Collateral, collateral transformation and CCPs: a close look at the crazy numbers

The figures on how much collateral will be necessary to fund initial margin in CCPs are all over the place. A September 10, 2012 Bloomberg Businessweek article quoted figures between $500 billion and $2.6 trillion, and this doesn’t count any high quality assets required for capital ratios or bilateral transactions. The inevitable conclusion is there will be a shortage of collateral coming that will impact the cost to move derivatives to CCPs. But this is only one dimension of the overall collateral picture. Exactly how much shortage however is a matter of conjecture; the bottom line impacts are still anyone’s guess.

Margin can be in cash or acceptable collateral. In a zero rate environment, where short term “good collateral” yields are next to nothing, it may be more efficient to use cash as collateral. Collateral transformation trades – much ballyhooed in the financial press as the way to deal with the collateral shortage – won’t be costless. A dealer swapping, say, corporates for Treasuries needs to pay for balance sheet, regulatory capital and the incremental cost of financing the less liquid paper (to say nothing of P&L). In the current interest rate and regulatory environment, the cost of the swap may be higher than using cash. Derivative players who can issue Commercial Paper or who have other cash sources might do very well on this trade.

The expectation that the collateral transformation trade will make up for lost dealer revenues of 20% to 40% of their current $170 billion, as suggested in the Bloomberg article, was a show stopper. 20% to 40% of $170 billion is $34-$64 billion. If it is $2 trillion of collateral transformation trades that will make up for $34 billion in lost revenue, the spread earned needs to be 170bp. Ummmm… The spreads on collateral transformation trades might be good, but they are nowhere near that good.

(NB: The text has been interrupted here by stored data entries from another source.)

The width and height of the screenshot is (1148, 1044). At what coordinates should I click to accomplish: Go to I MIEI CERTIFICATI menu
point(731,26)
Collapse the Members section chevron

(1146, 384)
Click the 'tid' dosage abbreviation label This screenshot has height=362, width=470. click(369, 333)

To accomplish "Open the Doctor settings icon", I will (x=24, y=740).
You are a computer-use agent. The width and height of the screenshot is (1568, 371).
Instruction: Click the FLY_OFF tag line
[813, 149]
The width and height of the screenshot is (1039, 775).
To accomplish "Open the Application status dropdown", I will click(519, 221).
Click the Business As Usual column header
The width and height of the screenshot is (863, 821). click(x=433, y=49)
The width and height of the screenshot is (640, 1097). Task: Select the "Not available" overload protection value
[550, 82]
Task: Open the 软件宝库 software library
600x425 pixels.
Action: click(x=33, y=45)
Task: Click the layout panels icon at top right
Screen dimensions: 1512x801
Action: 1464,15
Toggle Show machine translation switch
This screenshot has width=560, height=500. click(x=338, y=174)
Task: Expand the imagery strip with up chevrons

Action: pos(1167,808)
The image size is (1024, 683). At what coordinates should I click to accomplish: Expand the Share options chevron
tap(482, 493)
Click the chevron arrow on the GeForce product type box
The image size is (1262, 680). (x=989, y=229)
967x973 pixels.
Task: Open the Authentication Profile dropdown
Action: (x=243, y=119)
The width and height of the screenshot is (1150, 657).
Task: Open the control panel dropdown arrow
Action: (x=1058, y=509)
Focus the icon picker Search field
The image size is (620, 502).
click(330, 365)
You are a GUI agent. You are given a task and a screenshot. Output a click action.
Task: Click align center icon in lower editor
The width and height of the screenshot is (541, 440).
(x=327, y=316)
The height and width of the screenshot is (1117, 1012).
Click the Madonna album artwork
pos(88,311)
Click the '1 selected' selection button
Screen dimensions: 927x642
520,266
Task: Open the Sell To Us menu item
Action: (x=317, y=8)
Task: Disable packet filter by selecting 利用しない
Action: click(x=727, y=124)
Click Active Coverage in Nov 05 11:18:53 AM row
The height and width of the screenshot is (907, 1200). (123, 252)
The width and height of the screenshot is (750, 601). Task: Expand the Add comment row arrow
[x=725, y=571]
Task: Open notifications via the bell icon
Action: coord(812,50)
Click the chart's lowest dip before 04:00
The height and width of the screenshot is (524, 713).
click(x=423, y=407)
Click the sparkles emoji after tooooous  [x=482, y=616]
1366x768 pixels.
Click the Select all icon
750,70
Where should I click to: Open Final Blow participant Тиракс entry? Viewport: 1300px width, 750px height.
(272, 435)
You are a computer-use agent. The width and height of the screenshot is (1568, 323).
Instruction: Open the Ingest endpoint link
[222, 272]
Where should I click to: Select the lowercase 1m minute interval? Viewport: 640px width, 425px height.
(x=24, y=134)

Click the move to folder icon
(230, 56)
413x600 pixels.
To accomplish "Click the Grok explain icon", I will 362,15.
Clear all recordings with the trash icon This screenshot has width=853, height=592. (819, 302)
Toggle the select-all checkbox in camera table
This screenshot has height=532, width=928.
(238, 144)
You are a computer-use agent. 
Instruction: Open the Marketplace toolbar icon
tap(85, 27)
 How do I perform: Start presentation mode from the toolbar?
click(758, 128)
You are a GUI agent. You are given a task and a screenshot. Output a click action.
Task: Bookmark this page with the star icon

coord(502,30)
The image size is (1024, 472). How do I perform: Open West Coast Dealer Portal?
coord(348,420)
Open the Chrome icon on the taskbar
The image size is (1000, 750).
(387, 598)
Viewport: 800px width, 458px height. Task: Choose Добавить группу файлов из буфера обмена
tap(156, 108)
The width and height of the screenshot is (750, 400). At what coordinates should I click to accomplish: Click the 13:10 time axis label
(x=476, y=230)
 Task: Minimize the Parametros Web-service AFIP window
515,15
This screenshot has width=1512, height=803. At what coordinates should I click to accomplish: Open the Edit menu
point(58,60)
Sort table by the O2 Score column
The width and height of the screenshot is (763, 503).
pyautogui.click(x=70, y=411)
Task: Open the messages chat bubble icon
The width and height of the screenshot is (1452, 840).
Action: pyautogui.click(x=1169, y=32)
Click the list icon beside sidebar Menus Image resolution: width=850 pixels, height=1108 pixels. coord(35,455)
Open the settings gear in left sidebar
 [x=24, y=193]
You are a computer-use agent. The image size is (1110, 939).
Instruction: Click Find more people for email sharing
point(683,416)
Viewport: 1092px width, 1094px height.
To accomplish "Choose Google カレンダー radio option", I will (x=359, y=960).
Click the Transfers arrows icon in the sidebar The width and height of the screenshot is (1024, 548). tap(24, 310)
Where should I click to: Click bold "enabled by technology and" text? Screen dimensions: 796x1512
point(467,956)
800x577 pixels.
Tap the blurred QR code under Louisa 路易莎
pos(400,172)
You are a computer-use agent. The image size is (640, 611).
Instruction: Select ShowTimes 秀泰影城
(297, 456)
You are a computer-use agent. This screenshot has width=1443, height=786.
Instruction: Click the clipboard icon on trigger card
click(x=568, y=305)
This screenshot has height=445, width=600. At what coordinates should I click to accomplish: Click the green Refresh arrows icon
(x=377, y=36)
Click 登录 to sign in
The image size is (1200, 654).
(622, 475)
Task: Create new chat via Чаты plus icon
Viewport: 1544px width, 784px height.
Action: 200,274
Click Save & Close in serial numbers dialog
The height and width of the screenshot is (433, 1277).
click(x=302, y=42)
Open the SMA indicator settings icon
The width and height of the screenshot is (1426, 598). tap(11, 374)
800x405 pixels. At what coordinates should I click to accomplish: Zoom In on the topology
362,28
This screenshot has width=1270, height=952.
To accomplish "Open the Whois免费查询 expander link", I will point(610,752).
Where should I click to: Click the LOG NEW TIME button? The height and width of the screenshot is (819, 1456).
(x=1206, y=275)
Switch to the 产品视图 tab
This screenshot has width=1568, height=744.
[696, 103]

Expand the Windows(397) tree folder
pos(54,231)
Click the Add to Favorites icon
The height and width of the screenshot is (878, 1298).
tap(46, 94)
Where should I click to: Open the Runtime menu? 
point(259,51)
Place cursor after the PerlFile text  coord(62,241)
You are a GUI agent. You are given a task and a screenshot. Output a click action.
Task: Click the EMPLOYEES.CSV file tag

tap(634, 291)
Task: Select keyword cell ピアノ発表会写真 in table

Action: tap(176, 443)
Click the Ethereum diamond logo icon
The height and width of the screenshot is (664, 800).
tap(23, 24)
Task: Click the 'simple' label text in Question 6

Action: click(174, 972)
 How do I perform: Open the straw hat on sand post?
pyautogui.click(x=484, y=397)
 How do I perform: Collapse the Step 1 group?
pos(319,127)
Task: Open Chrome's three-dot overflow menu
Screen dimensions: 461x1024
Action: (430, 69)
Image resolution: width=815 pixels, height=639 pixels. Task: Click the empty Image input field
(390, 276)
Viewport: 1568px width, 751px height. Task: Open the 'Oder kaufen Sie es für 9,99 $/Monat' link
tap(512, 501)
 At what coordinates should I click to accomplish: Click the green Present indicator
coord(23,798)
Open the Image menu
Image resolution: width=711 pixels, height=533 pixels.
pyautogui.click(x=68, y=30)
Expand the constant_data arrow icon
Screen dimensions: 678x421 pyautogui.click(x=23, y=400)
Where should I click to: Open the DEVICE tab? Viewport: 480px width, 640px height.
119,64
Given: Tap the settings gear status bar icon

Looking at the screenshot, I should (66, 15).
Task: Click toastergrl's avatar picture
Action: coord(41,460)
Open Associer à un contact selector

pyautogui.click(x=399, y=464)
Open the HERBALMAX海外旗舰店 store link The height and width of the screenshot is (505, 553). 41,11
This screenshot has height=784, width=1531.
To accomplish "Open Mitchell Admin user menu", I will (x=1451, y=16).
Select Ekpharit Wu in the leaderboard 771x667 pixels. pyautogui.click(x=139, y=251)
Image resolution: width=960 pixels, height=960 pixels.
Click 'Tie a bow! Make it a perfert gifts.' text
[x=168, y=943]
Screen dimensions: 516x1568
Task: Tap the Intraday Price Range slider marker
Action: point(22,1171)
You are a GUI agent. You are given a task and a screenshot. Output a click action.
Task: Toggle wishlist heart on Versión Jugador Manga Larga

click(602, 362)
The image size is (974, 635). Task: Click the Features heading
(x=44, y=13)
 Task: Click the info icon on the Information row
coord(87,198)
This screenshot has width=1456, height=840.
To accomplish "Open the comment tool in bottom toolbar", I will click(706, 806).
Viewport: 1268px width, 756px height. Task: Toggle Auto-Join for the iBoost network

Collateral transformation trades are a shell game in who holds risky collateral, and the regulators already know it. The risk of the CCP-ineligible collateral now shifts to the dealer doing the trade, who then recycles the paper in bilateral or tri-party repo. The UK regulators, in particular, are already cautious about banks loading up on less credit worthy collateral. Dexia’s implosion was, at least in part, blamed on collateral swaps that everyone seemed to miss months before. These trades became illiquid and (in the pre-LTRO days) unfundable. The result might be for regulators to push investors into holding adequate CCP eligible collateral in their portfolios. While the cost will be high (in terms of having to accept lower portfolio yields), it may be the only option that avoids the risks of collateral transformation alchemy.  

One part of the analysis we have not seen much attention paid to is collateral turnover. High quality paper is re-lent in the market. Economist Manmohan Singh wrote that collateral velocity is like the velocity of money; clocking in at somewhere between 2 and 2.5. When you dead-end collateral in a CCP, it can no longer be re-used. When a collateral squeeze comes, it will be felt in this multiplier. We wrote about this in a blog post on July 3, 2012 “Singh and Stella on the velocity of collateral: banks just don’t trust each other. We think there is more to it.“ as well as in the March 2011 Finadium paper “Central Credit Counterparties, Margin and the Challenge of Collateral Management”. There is something else we not sure has been taken into consideration in any analysis: the role of derivatives portfolio compression. TriOptima’s work in reducing derivatives notionals, often dramatically, could also reduce the amount of margin the market needs as trades are ripped up.

We think there is a collateral squeeze coming, but CCP derivatives clearing is only one of the reasons and may not even be the most important one. There are many miles to go before we really understand the volume of collateral shortages as relates just to CCPs, and then you have capital ratios and bilateral collateral shortages. The IMF puts Basel LCR requirements for banks at somewhere between $2 to $4 trillion. Collateral segregation in the futures and prime brokerage world will remove lots of paper from re-hypothecation, further contributing to safe paper shortages. The numbers are big but a healthy amount of skepticism is still in order. We may not be from Missouri, but we still say “show me”.